*Task description*.
Write out exactly the lines below that run from the one containing "Más formatos de cita (57, 1545)" through the one containing "About (28, 2162)", both included, with no other lines.

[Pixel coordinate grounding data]
◇ ◇ ◇ ◇

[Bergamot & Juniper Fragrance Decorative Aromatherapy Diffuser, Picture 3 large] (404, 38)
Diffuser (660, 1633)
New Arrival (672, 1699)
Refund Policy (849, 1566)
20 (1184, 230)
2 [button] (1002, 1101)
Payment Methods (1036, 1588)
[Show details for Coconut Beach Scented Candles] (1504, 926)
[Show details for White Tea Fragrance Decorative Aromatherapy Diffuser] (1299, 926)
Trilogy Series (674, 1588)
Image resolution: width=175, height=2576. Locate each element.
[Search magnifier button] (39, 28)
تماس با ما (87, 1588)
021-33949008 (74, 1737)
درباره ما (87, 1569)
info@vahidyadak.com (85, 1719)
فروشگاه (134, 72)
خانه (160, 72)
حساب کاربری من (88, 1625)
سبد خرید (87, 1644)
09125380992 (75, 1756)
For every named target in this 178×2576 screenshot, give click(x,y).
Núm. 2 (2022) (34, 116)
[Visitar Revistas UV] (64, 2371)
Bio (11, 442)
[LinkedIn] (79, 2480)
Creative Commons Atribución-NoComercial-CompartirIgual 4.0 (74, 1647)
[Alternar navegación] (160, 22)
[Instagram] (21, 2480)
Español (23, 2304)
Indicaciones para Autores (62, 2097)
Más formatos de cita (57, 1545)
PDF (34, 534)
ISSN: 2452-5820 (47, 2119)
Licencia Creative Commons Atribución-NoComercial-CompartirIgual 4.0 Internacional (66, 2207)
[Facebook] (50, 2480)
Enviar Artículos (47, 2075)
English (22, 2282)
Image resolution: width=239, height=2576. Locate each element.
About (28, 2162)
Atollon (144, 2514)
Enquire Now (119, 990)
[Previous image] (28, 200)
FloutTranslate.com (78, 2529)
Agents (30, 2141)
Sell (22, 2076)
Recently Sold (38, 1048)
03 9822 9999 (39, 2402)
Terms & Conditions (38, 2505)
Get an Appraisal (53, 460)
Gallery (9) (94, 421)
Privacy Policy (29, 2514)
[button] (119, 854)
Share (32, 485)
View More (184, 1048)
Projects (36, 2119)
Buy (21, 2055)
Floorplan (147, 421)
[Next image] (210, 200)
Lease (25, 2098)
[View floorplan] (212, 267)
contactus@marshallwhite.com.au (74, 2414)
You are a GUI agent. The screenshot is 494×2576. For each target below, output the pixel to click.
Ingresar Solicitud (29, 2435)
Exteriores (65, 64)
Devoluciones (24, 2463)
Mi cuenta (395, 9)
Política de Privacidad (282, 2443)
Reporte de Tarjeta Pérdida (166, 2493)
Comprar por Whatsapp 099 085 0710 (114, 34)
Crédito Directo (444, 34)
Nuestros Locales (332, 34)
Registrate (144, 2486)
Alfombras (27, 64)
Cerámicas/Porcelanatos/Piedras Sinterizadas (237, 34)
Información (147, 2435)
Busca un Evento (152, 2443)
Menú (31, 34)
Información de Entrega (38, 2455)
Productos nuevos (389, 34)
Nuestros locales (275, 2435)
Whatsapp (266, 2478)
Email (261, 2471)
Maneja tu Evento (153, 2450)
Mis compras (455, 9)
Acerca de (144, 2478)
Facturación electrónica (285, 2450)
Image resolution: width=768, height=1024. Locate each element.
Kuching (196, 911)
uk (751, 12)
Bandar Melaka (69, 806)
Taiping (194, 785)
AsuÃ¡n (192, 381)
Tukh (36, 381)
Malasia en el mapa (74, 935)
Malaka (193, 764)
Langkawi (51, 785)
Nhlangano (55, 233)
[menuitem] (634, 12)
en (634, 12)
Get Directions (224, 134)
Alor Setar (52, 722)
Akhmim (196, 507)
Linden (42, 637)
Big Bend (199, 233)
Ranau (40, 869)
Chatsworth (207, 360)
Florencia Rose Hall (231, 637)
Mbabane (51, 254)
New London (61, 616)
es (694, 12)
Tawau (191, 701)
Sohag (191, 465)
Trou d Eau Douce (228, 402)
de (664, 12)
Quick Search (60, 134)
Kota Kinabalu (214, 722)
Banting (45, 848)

◇ ◇ ◇ ◇

*Result of the task*.
Más formatos de cita (57, 1545)
PDF (34, 534)
ISSN: 2452-5820 (47, 2119)
Licencia Creative Commons Atribución-NoComercial-CompartirIgual 4.0 Internacional (66, 2207)
[Facebook] (50, 2480)
Enviar Artículos (47, 2075)
English (22, 2282)
Image resolution: width=239, height=2576. Locate each element.
About (28, 2162)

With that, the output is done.